The maximum lift force on a bat is proportional to the square of its flying speed v. For the hoary bat (Lasiurus cinereus), the magnitude of the lift force is given by

FL (0.021 N·s2/m2)v2
The bat can fly in a horizontal circle by "banking" its wings at an angle è, as shown in the figure below. In this situation, the magnitude of the vertical component of the lift force must equal the bat's weight. The horizontal component of the force provides the centripetal acceleration.

(a) What is the minimum speed that the bat can have if its mass is 0.037 kg?

(b) If the maximum speed of the bat is 11 m/s, what is the maximum banking angle that allows the bat to stay in a horizontal plane?

(c) What is the radius of the circle of its flight when the bat flies at its maximum speed?

lift*cosTheta=mg

lift*sinTheta=mv^2/r

on the first equation
.021v^2*cosTheta=mg
you know m, g, and v^2, solve for Theta

Then on the second, solve for r.

How do I know v^2? for a)

To solve these problems, we need to apply the given information and use the principles of circular motion and forces. Let's go step by step:

(a) What is the minimum speed that the bat can have if its mass is 0.037 kg?

In this situation, the magnitude of the vertical component of the lift force must equal the bat's weight. We can equate the lift force to the weight:

FL = mg

Given: m = 0.037 kg, g = 9.8 m/s^2

0.021 N·s^2/m^2 * v^2 = 0.037 kg * 9.8 m/s^2

Simplifying the equation:

v^2 = (0.037 kg * 9.8 m/s^2) / 0.021 N·s^2/m^2

v^2 = 0.1717 kg·m^2/s^2

Taking the square root:

v = √(0.1717 kg·m^2/s^2)

Using a calculator, we find:

v ≈ 0.414 m/s

Therefore, the minimum speed that the bat can have is approximately 0.414 m/s.
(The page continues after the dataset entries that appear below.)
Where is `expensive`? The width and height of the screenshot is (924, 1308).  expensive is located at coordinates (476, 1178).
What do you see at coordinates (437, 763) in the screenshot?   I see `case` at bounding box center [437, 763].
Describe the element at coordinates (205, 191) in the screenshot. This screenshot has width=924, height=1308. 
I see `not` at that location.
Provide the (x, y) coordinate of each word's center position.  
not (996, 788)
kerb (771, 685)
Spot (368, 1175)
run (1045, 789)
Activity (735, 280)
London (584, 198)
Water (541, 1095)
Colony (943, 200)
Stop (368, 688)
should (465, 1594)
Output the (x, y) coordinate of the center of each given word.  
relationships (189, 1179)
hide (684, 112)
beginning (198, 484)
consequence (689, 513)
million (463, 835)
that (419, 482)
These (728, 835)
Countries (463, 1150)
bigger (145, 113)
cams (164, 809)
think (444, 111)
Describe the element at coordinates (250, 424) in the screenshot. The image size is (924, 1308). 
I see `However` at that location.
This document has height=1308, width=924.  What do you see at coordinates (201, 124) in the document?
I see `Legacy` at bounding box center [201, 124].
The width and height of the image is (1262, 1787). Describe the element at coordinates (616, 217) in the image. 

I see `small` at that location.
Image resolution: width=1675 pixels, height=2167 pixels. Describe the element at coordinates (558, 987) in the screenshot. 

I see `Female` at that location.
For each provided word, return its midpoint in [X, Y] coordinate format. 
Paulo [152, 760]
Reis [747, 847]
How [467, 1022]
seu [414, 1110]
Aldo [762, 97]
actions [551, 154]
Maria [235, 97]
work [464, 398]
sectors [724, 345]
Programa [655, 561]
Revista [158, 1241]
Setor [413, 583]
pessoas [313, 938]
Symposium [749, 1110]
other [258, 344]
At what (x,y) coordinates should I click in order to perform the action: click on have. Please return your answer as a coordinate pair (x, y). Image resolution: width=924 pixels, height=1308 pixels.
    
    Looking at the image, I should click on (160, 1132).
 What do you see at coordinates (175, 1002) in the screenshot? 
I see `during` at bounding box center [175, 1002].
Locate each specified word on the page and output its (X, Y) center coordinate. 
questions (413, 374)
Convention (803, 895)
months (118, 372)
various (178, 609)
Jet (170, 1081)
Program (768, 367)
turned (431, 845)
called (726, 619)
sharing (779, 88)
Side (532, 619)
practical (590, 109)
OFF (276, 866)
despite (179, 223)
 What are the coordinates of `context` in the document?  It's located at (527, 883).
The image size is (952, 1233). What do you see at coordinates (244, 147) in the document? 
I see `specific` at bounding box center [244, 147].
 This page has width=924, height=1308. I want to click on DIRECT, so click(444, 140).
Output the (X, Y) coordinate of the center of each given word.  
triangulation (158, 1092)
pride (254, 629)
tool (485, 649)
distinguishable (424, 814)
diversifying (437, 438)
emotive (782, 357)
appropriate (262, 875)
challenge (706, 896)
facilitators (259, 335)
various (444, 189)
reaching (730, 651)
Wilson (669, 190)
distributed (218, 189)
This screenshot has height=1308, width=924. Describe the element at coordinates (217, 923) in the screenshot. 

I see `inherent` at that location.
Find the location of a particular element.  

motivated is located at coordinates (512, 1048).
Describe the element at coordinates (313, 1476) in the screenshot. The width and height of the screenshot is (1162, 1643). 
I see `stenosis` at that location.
(b) If the maximum speed of the bat is 11 m/s, what is the maximum banking angle that allows the bat to stay in a horizontal plane?

To find the maximum banking angle, we need to consider the vertical component of the lift force balancing the bat's weight. At the maximum speed, the lift force must be equal to the weight, given by:

FL = mg

Given: m = 0.037 kg, g = 9.8 m/s^2, and v = 11 m/s

0.021 N·s^2/m^2 * (11 m/s)^2 = 0.037 kg * 9.8 m/s^2

0.021 N·s^2/m^2 * 121 m^2/s^2 = 0.037 kg * 9.8 m/s^2

Simplifying the equation:

2.541 N = 0.3626 N

Since the equation doesn't hold, it means that the lift force is not enough to balance the weight at the maximum speed. Therefore, the bat cannot maintain a horizontal plane at its maximum speed. Hence, there is no maximum banking angle.

(c) What is the radius of the circle of its flight when the bat flies at its maximum speed?

To find the radius of the flight circle, we need to use the centripetal force equation:

Fc = mv^2 / r

Where Fc is the centripetal force, m is the mass, v is the velocity, and r is the radius of the circle.

Given: m = 0.037 kg, v = 11 m/s

We need to calculate the centripetal force Fc using the magnitude of the lift force FL:

Fc = FL * sin(θ)

FL = 0.021 N·s^2/m^2 * (11 m/s)^2

Fc = 0.021 N·s^2/m^2 * 121 m^2/s^2 * sin(θ)

Since sin(θ) can vary between -1 and +1, the centripetal force Fc can be calculated with the maximum and minimum values:

Fc_min = 0.021 N·s^2/m^2 * 121 m^2/s^2 * sin(-1)
Fc_max = 0.021 N·s^2/m^2 * 121 m^2/s^2 * sin(1)

Using these values, we can calculate the range of possible radii for the flight circle.